Cabinet revokes 20 per cent electricity tariff reduction
The Cabinet has revoked a 20 per cent reduction in electricity costs for non-domestic consumers which include commercial entities in Samoa.
The notice of the change in electricity tariffs was announced by the Electric Power Corporation (EPC) in a notice dated 9 October 2023 which was released to the media by the Government's press secretariat on Monday.
The EPC said in its notice that the change in electricity tariffs was made via the Order of the Cabinet – FK (23) 25 with the changes to go into effect from 1 November 2023.
"This order from Cabinet revokes the 20 per cent reduction on the cost of electricity for all non-domestic consumers, including commercial consumers," reads the EPC order.
"This Cabinet order approved for the tariff to be fixed and subject to review with respect to tariffs, rates or charges for the provision of electricity services by the Electric Power Corporation."

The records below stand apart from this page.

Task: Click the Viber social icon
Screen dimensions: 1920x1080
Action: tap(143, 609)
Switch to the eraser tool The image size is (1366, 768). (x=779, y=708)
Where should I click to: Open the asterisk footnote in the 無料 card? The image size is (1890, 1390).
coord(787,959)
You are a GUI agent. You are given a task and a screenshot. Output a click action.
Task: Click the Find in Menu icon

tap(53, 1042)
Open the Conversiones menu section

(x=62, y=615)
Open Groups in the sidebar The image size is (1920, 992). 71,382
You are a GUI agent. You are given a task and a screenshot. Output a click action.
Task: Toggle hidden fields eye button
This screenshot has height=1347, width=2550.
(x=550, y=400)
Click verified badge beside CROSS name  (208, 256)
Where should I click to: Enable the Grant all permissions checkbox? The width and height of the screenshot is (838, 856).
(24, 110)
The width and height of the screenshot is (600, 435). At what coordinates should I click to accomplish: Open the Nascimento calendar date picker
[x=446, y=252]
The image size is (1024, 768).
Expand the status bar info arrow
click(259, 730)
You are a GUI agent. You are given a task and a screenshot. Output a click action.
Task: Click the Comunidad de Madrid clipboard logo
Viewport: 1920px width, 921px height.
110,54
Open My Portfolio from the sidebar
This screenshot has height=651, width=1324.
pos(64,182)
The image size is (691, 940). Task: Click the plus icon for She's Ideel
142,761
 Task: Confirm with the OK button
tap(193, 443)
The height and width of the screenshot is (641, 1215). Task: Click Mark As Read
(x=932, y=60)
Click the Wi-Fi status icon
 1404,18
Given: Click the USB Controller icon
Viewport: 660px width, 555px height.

According to the Cabinet order, the change in tariff is per unit of electricity for non-domestic consumers using prepaid meters (cash power and smart meters) with the E.P.C. now permitted to charge $1.02 per unit or kWh. For non-domestic consumers on induction meters (readable power), the E.P.C. is permitted to charge $1.05 per unit.
These charges were effective for all Government consumers on the 1st of July according to the orders issued by the Cabinet.
The notice which was signed by the E.P.C. General Manager, Faumui Tauiliili Iese Toimoana also emphasised that the existing tariff for domestic consumers such as individual households will remain unaffected by these changes.
Faumui, in a previous interview with this newspaper, said the E.P.C. is trying to speed up its plans and projects for Samoa's full transition to renewable energy and the removal of tariff reductions for public consumers including residential homes is not on the agenda.
"That will never happen because the 20 per cent reduction is in the government's manifesto or policy so it can never happen," said Faumui. "The policy changing happened right at the time when the fuel prices went up so yes there have been financial losses within the corporation due to that and it will continue if the fuel price keeps going up.
"That's why we're looking at transitioning to renewable energy as fast as we possibly could to avoid ongoing losses and that's the best solution as outlined in our launched plan.
"Again, it was the Cabinet directive that we followed on the revoking of the reduction bill for electricity for Government ministries [which went into effect in July this year] but I am confident that it will never happen to other consumers."
According to Faumui, part of the sector plan they launched last year for the transitioning of power supply to renewable energy is for Independent Power Producers (I.P.P.) to start producing power which is cheaper.